In order to protect the lives of passengers during a traffic accident, modern vehicles are generally provided with a protection system comprising several airbags and seat belt pretensioners, which are used to absorb the energy of a passenger released during the collision due to the accident. It is clear that such protection systems are most effective when they are well adapted to the specific requirements of actual seat occupancy. That is why microprocessor-controlled protection systems have been designed which provide several operational modes, allowing for example an adaptation of the instant at which airbags are deployed, the volume to which the airbags are inflated, the instant at which safety belts are released after the collision, etc, as a function of the stature of a passenger on the seat. In order to enable the control microprocessor to select the optimum operational mode for a given seat occupancy status, it is of course necessary to detect one or several parameters characterizing the occupancy status of the seat and to classify the occupancy into one of several classes, each of which is associated to a specific operational mode of the restraint system.
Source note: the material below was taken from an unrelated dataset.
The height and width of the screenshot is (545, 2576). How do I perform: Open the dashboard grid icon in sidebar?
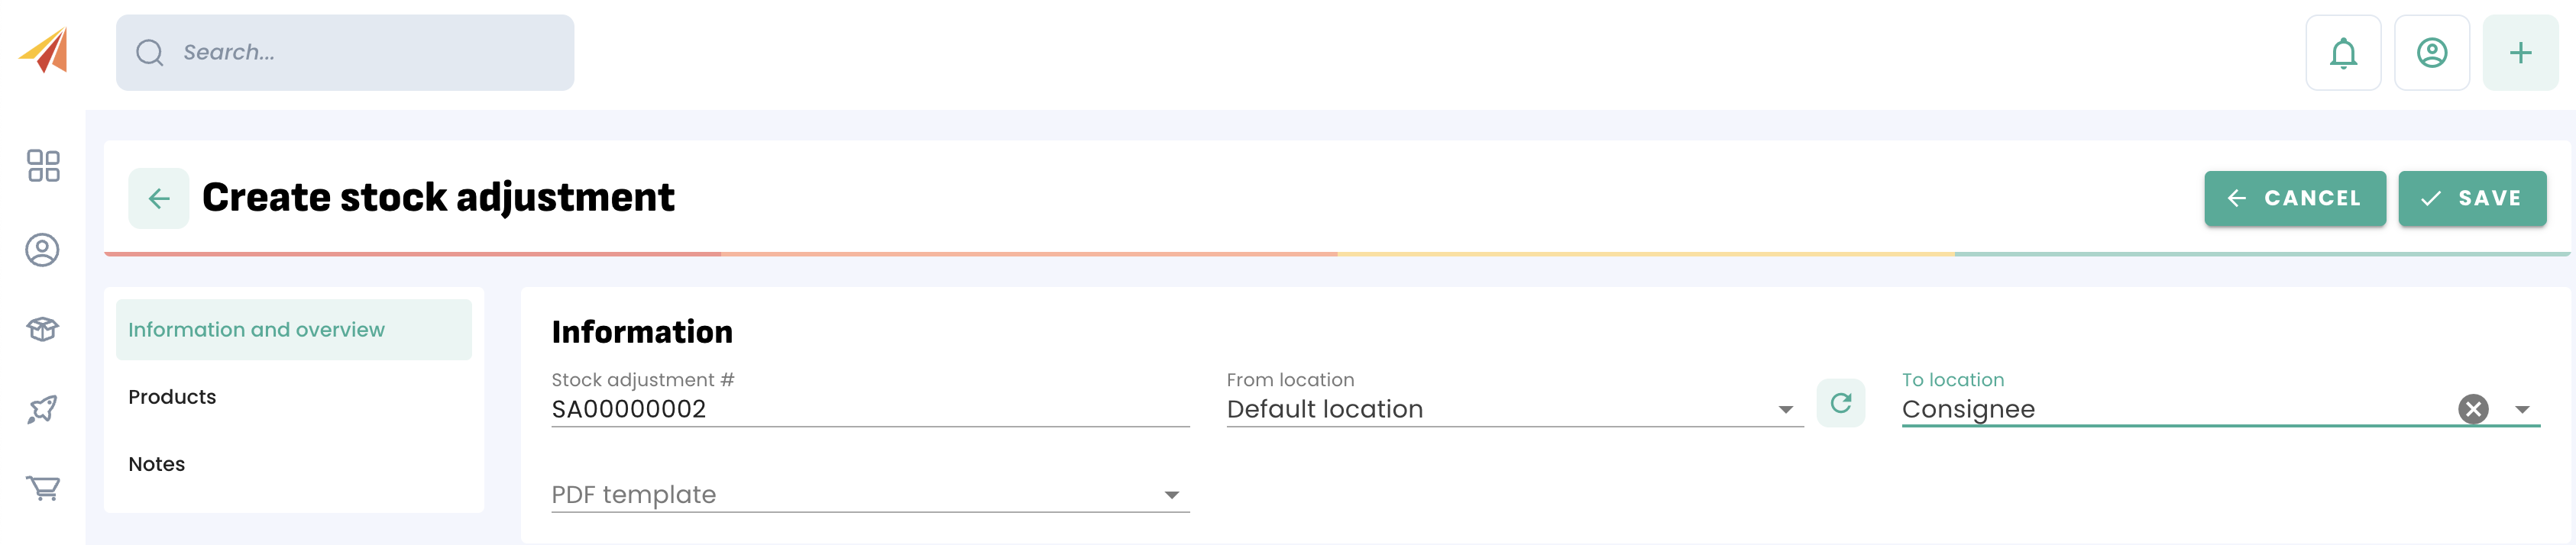(x=43, y=166)
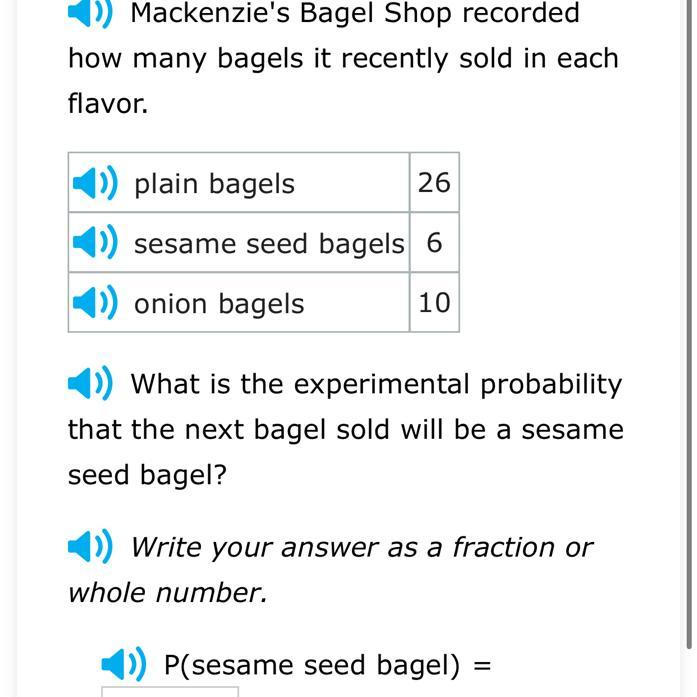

One approach for gathering relevant parameters of seat occupancy is based on the detection of the capacitive coupling of a body to one or several electrodes arranged in the seat. Such a measurement system is for instance described in LU-A-88 828. This measurement system comprises at least one transmitting electrode and at least one receiving electrode that are capacitively coupled by a conductive body. The receiving electrodes are connected to an analysis circuit that determines the capacitive coupling of the transmitting antenna with the conductive body by comparing the measured signal with a reference signal.
Various other systems have been disclosed with electrodes arranged at different locations in the passenger compartment in order to detect the presence and/or the nature of seat occupancy and to classify the occupancy status in one of several classes.
European patent application EP 1 457 391 A1 discloses a system for the detection of seat occupancy in a vehicle, which comprises a capacitive seat electrode and a capacitive foot-area electrode arranged in a compartment of the vehicle. During operation, capacitive coupling between the seat electrode and an object placed on the seat is determined, as well as capacitive coupling between the foot-area electrode and the seat electrode. The seat electrode comprises a shielding electrode (guard electrode), directed towards the seat frame, and a sensing electrode, directed towards the occupant of the seat. An insulating layer is arranged between the sensing electrode and the shielding electrode. In operation, the shielding electrode and the sensing electrode are driven by the same signal, so that the guard electrode prevents the electric field from the sensing electrode to couple with the seat frame. Thus the sensing electrode is active only in the direction of a seat occupant and not towards an object placed below the seat.
Integration of electrodes into the compartment of a vehicle implies certain requirements to the configuration of the electrodes in terms of mechanical robustness, protection against humidity or water, and comfort.